(250b) Controlled Synthesis of Krogmann's Salt Nanowires on Gold Nanoparticle Seeds for Sensor Applications

This study focuses on the fabrication of hybrid nanostructures using gold nanoparticles (AuNPs) as nucleation seeds in order to control the crystallization of partially oxidized potassium tetracyanoplatinate, also known as Krogmann’s salt. The nanocrystals of the Krogmann’s salt were synthesized using electrochemical method with the aim to have more control over the size and shape based on seed-mediated nucleation. The AuNP seeds were prepared on the highly oriented pyrolytic graphite (HOPG) substrate by electrocrystallization method.

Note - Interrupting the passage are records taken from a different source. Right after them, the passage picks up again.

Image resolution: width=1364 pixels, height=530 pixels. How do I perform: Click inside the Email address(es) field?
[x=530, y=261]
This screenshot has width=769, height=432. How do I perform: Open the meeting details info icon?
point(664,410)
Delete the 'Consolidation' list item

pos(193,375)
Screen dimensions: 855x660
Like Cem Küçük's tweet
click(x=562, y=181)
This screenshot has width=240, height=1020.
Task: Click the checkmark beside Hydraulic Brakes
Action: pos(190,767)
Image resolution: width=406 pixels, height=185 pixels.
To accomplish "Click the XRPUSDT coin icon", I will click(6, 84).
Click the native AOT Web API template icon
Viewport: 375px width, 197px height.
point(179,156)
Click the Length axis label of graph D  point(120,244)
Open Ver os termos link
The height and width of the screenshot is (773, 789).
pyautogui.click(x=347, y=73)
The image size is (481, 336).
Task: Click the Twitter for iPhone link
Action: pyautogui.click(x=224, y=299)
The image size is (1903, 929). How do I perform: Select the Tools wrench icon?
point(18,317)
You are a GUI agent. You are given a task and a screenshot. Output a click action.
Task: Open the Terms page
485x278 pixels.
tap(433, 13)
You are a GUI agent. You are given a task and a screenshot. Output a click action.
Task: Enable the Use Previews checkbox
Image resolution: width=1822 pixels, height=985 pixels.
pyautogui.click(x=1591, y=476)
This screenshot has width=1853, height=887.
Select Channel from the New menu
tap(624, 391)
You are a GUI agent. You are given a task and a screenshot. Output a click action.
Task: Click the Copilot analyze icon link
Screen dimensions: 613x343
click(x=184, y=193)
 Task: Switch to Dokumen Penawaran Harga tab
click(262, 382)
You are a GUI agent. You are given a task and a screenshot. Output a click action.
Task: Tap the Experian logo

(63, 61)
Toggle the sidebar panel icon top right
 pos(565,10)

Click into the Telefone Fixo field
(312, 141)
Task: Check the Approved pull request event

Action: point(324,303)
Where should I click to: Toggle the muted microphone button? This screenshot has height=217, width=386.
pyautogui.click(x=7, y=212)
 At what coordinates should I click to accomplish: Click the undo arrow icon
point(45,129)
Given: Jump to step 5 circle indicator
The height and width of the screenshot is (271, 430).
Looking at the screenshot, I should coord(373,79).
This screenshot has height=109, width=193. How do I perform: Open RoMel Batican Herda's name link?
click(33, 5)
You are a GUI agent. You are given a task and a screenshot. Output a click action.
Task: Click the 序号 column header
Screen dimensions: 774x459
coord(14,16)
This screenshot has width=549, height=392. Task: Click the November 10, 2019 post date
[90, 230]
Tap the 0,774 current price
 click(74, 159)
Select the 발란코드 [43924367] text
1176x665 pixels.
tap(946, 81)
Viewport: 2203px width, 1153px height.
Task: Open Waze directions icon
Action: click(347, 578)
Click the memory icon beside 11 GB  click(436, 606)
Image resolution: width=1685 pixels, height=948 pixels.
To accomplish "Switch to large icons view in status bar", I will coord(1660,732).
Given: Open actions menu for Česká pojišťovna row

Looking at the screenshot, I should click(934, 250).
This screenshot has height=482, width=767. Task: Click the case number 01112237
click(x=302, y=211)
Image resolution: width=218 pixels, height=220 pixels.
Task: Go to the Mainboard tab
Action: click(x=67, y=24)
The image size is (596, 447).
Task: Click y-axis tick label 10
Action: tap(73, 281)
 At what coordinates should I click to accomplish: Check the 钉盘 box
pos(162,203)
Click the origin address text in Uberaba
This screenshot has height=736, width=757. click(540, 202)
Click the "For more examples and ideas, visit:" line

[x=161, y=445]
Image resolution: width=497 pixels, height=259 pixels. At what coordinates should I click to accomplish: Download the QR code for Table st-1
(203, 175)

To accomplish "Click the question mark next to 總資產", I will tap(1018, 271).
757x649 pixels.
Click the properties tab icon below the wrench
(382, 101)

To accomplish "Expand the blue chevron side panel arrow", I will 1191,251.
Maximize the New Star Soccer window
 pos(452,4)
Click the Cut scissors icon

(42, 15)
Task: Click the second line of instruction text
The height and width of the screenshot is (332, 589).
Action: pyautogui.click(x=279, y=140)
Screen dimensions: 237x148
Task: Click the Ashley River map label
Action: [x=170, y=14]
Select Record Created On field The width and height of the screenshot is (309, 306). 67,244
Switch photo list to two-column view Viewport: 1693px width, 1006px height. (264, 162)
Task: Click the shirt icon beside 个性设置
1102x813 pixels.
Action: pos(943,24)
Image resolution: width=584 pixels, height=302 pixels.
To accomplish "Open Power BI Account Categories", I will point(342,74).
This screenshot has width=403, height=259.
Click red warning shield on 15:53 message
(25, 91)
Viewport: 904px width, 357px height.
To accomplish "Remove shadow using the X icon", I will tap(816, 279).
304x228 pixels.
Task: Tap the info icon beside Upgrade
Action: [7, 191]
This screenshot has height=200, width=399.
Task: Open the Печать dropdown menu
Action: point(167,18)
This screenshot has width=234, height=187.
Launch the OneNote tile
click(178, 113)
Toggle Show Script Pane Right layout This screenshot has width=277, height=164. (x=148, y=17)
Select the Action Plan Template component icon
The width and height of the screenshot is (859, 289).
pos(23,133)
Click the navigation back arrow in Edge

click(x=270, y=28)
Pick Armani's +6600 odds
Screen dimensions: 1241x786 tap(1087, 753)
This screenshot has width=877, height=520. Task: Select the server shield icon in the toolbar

Aqueous solutions of 0.05 to 1 mM hydrogen tetrachloroaurate (HAuCl₄) with 0.1 mM potassium chloride (KCl) as the supporting electrolyte were prepared. The electrodeposition of the AuNPs was monitored by cyclic voltammetry (CV) and analyzed by Atomic Force Microscopy (AFM). The results show that the most dominant factor to control the AuNP size is the HAuCl₄ concentration. Deposition time and applied potential are the other factors controlling the electrodeposition. The smallest particle size was observed with the lowest HAuCl₄ concentration. The synthesis of the Krogmann’s salt crystals was conducted in 0.07 M of K₂Pt(CN)₄ aqueous solution with a potential pulse of 1.5 V (vs. SCE) for 0.1 s. Needle-shaped crystals with a size range of 600 nm to 5 µm in length and 100 nm  to 500 nm in width were synthesized on the bare HOPG. When the experiment was conducted with the same conditions on the AuNP-decorated HOPG, Nanorods with significantly reduced dimensions were produced. The nanoconfinement effect was contributed to the curvature of the nanoparticle seed. We electrochemically synthesized the Krogmann’s salt nanocrystals on patterned Cr/Au electrodes. The conductivity of the nanocrystals was measured in different vapors. The results show conductivity change upon vapor exposure of our Krogrmann’s salt sensor. Our sensor performance is comparable in response time and sensitivity to commercial vapor sensors. Our work contributes fundamental understanding to seed-mediated nucleation and a low-cost manufacturing method of nanosensors.